Requests:
1 – Edit the door delivery release from "If door delivery" to "the cluster boxes.", changing "Seniors" to "Older residents".
2 – In the door delivery release, what has happened to neighborhood cluster boxes according to the reports it mentions? List all of them.
3 – Continue the door delivery release after its last sentence.

Text:
WASHINGTON – With the United States Postal Service already beginning to phase out of door delivery of mail, Congresswoman Susan Davis (D-CA) re-introduced her bipartisan H. Res. 28 stressing that door delivery must not end.  Rep. Peter King (R-NY) and Rep. Dave Joyce (R-OH) joined Davis as lead cosponsors of the resolution.

Reps. Davis, King, and Joyce Re-Introduce Resolution to Ensure Door Delivery of Mail

Rep. Susan Joyce (D-CA), Rep. Dave Joyce (R-OH) and Rep. Peter King (R-NY) photo collage created by PostalReporter

“Ending door delivery of mail is not good for postal customers, businesses, or the Postal Service,” said Davis. “I’ve heard from constituents who are forced to use cluster mailboxes and they report all kinds of problems with them.  My constituents with door delivery are very vocal about wanting to keep this critical service.”

If door delivery of mail is ended, residents would be forced to pick up their mail at shared cluster mailboxes, many of which are in unsecure locations, poorly maintained and far from people’s homes.

Seniors and people with disabilities would be most be hurt by the forced adoption of cluster boxes especially for getting their prescriptions. Studies show that in the digital age it is these groups that rely more than ever on getting mail right to their door.

Besides inaccessibility, there are issues of maintaining clusters boxes. Numerous reports have been detailed of neighborhood cluster boxes being stolen, damaged or vandalized.  Residents are ultimately responsible for maintenance and repair of the cluster boxes.

Neighbors have to all pitch in which can create community tensions.  In some cases it has taken months for residents to raise enough money to replace them. They then have to pick up mail at the post office while they wait.

Extracted data:
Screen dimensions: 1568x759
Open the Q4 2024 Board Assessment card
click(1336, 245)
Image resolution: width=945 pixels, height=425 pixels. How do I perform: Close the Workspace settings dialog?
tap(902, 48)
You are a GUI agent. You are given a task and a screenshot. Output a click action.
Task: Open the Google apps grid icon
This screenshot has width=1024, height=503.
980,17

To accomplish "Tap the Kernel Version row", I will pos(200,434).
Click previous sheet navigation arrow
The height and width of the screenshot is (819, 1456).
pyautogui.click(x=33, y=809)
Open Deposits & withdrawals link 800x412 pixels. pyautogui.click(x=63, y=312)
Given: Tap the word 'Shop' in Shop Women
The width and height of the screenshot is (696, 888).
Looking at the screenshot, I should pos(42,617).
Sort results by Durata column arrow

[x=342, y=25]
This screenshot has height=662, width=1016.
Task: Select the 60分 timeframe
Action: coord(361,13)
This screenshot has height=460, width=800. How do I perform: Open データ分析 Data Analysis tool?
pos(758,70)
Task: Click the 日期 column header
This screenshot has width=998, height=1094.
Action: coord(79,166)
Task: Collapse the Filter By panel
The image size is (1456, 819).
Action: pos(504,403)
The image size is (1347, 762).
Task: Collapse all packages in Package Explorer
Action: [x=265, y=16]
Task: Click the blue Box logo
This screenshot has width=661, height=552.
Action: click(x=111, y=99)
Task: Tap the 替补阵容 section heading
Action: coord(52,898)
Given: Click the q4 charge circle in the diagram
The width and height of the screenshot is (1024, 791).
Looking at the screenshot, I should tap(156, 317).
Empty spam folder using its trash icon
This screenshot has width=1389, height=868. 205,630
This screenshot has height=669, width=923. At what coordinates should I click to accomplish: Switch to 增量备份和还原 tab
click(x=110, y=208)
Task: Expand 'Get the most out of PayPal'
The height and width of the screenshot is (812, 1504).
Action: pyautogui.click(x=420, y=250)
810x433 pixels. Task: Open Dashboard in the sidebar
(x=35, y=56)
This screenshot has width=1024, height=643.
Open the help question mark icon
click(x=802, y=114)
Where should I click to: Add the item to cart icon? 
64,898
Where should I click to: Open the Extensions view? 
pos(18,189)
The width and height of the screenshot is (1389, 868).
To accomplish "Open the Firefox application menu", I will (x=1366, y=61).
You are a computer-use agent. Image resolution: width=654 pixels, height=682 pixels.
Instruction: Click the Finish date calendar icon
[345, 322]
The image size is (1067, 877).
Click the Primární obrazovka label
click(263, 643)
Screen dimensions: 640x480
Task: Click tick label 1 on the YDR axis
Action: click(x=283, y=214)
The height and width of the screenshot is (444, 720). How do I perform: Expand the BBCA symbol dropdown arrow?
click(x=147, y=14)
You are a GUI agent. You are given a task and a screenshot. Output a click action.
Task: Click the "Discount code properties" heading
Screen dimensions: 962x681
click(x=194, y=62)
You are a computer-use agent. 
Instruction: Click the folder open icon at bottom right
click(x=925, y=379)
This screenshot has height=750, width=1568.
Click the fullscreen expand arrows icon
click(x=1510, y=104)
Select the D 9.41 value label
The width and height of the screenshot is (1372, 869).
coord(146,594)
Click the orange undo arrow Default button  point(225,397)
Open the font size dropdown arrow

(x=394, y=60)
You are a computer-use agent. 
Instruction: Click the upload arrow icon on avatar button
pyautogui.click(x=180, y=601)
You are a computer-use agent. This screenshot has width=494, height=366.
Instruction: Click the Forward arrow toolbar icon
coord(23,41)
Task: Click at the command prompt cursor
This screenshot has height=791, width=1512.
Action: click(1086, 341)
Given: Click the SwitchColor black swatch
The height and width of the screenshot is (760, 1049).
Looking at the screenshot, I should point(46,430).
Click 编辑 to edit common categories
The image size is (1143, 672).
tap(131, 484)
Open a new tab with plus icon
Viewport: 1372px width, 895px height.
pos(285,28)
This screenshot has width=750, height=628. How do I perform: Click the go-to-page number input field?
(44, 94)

Answers to the exercise:
1 –
If door delivery of mail is ended, residents would be forced to pick up their mail at shared cluster mailboxes, many of which are in unsecure locations, poorly maintained and far from people’s homes.

Older residents and people with disabilities would be most be hurt by the forced adoption of cluster boxes especially for getting their prescriptions. Studies show that in the digital age it is these groups that rely more than ever on getting mail right to their door.

Besides inaccessibility, there are issues of maintaining clusters boxes. Numerous reports have been detailed of neighborhood cluster boxes being stolen, damaged or vandalized.  Residents are ultimately responsible for maintenance and repair of the cluster boxes.

2 – stolen, damaged, vandalized

3 –
Eliminating door delivery would drive mail and revenue from the Postal Service, devaluing postal mail in the long run as individuals and businesses advertisers would likely send less mail.

Davis’s resolution is the same as the one she introduced in the 114th Congress, which had 228 bipartisan cosponsors.

Reps. Davis, King, and Joyce Re-Introduce Resolution to Ensure Door Delivery of Mail

6 thoughts on “California Congresswoman Re-Introduces Bipartisan Resolution to Protect Door Delivery of Mail

  1. Require everyone to have a curbside box where possible and save millions of $ from the delivery side of things, as well as, save on a carrier’s body thus eliminating lots of accidents from weather and dogs. But the nalc will never allow it. They would rather put their members at risk from weather and dog bites than combine some routes and lose membership from less bodies. You’ll never hear Fred admit it, but step back and read between the lines. He has been well schooled on how to spin things.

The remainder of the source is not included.